• _WHAT THE TASK ASKS_
Wherever a line of the data contains "Expand", copy that line.

Collected data
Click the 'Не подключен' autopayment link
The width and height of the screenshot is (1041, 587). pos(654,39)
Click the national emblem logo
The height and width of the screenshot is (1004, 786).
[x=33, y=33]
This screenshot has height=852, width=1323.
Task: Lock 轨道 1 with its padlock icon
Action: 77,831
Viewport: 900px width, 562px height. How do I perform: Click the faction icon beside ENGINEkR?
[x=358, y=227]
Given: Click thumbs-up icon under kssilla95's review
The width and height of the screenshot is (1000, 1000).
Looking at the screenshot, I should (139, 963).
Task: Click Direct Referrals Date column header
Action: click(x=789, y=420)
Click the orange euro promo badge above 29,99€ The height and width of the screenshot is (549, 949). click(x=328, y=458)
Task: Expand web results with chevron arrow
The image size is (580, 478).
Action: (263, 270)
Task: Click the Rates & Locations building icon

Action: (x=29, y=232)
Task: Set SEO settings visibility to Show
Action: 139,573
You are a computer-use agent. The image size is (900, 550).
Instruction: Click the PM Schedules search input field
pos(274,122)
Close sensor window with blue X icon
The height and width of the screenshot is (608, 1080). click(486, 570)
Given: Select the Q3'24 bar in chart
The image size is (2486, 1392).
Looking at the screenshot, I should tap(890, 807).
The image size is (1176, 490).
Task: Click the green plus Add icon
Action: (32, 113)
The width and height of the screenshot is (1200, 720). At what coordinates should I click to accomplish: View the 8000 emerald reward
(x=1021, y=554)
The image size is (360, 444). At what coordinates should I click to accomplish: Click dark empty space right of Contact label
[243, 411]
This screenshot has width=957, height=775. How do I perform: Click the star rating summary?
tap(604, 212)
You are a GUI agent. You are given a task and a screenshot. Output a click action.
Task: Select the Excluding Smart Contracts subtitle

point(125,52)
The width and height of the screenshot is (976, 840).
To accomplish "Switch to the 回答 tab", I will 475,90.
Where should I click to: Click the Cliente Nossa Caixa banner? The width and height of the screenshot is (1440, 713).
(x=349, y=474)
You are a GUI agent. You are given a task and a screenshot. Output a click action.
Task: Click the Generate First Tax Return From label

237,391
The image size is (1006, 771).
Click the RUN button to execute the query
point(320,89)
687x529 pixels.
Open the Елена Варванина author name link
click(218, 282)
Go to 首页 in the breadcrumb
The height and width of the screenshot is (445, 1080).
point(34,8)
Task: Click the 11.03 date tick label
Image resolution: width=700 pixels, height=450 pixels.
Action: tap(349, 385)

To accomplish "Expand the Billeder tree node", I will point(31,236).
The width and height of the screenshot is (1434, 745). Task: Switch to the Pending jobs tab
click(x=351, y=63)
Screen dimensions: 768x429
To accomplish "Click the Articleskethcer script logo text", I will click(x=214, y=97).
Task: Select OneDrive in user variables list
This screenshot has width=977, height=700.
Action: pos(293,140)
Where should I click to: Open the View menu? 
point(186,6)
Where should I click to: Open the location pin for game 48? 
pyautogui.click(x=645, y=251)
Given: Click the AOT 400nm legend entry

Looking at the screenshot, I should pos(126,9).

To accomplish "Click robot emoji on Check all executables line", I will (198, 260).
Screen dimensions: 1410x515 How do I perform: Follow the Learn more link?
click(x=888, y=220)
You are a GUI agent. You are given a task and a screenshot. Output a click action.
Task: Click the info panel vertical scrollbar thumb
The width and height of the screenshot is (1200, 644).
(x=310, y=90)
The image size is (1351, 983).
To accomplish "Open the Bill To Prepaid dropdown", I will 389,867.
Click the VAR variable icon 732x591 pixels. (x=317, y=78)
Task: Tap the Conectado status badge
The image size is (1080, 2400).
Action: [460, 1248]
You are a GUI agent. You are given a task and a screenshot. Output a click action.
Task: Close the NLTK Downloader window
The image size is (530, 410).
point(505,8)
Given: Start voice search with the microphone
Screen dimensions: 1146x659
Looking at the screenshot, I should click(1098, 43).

• _EXERCISE RESULT_
Task: Expand web results with chevron arrow
To accomplish "Expand the Billeder tree node", I will point(31,236).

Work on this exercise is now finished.